Exercise instructions ▸
Reproduce every one of the following records word for word, with nothing added or left out.

Data supplied ▸
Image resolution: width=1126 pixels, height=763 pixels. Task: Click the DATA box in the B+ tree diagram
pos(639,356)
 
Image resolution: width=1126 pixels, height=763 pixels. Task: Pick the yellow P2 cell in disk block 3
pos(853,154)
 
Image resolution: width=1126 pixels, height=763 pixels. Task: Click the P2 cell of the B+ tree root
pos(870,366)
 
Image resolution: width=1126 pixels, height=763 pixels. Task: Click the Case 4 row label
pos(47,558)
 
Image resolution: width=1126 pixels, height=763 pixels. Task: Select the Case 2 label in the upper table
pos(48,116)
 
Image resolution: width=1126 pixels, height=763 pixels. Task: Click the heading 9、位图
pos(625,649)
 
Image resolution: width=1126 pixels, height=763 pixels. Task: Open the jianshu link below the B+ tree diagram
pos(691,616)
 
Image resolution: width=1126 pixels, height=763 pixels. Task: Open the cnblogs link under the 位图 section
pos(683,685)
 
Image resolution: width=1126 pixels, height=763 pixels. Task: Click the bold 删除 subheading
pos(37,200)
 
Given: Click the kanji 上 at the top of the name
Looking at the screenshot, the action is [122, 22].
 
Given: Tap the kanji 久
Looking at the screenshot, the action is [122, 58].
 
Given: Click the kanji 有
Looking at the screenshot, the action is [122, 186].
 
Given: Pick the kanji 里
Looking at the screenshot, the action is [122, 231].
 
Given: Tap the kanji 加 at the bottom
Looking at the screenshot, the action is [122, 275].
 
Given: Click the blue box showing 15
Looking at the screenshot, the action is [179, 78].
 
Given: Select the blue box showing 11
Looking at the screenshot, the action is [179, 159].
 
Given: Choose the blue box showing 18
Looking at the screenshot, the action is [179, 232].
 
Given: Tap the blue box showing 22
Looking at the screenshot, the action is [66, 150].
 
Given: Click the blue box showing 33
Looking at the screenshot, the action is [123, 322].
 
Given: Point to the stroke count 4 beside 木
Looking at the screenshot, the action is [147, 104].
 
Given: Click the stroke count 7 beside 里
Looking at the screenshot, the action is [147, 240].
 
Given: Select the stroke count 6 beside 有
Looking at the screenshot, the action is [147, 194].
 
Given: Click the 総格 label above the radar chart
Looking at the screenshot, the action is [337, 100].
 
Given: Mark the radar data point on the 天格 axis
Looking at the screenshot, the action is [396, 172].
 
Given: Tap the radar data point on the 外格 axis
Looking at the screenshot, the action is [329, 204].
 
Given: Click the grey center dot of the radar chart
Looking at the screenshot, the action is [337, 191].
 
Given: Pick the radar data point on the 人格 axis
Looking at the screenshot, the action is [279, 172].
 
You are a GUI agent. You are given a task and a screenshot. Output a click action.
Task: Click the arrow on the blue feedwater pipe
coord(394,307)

The solution ▸
Image resolution: width=1126 pixels, height=763 pixels. Task: Click the DATA box in the B+ tree diagram
pos(639,356)
 
Image resolution: width=1126 pixels, height=763 pixels. Task: Pick the yellow P2 cell in disk block 3
pos(853,154)
 
Image resolution: width=1126 pixels, height=763 pixels. Task: Click the P2 cell of the B+ tree root
pos(870,366)
 
Image resolution: width=1126 pixels, height=763 pixels. Task: Click the Case 4 row label
pos(47,558)
 
Image resolution: width=1126 pixels, height=763 pixels. Task: Select the Case 2 label in the upper table
pos(48,116)
 
Image resolution: width=1126 pixels, height=763 pixels. Task: Click the heading 9、位图
pos(625,649)
 
Image resolution: width=1126 pixels, height=763 pixels. Task: Open the jianshu link below the B+ tree diagram
pos(691,616)
 
Image resolution: width=1126 pixels, height=763 pixels. Task: Open the cnblogs link under the 位图 section
pos(683,685)
 
Image resolution: width=1126 pixels, height=763 pixels. Task: Click the bold 删除 subheading
pos(37,200)
 
Given: Click the kanji 上 at the top of the name
Looking at the screenshot, the action is [122, 22].
 
Given: Tap the kanji 久
Looking at the screenshot, the action is [122, 58].
 
Given: Click the kanji 有
Looking at the screenshot, the action is [122, 186].
 
Given: Pick the kanji 里
Looking at the screenshot, the action is [122, 231].
 
Given: Tap the kanji 加 at the bottom
Looking at the screenshot, the action is [122, 275].
 
Given: Click the blue box showing 15
Looking at the screenshot, the action is [179, 78].
 
Given: Select the blue box showing 11
Looking at the screenshot, the action is [179, 159].
 
Given: Choose the blue box showing 18
Looking at the screenshot, the action is [179, 232].
 
Given: Tap the blue box showing 22
Looking at the screenshot, the action is [66, 150].
 
Given: Click the blue box showing 33
Looking at the screenshot, the action is [123, 322].
 
Given: Point to the stroke count 4 beside 木
Looking at the screenshot, the action is [147, 104].
 
Given: Click the stroke count 7 beside 里
Looking at the screenshot, the action is [147, 240].
 
Given: Select the stroke count 6 beside 有
Looking at the screenshot, the action is [147, 194].
 
Given: Click the 総格 label above the radar chart
Looking at the screenshot, the action is [337, 100].
 
Given: Mark the radar data point on the 天格 axis
Looking at the screenshot, the action is [396, 172].
 
Given: Tap the radar data point on the 外格 axis
Looking at the screenshot, the action is [329, 204].
 
Given: Click the grey center dot of the radar chart
Looking at the screenshot, the action is [337, 191].
 
Given: Pick the radar data point on the 人格 axis
Looking at the screenshot, the action is [279, 172].
 
You are a GUI agent. You are given a task and a screenshot. Output a click action.
Task: Click the arrow on the blue feedwater pipe
coord(394,307)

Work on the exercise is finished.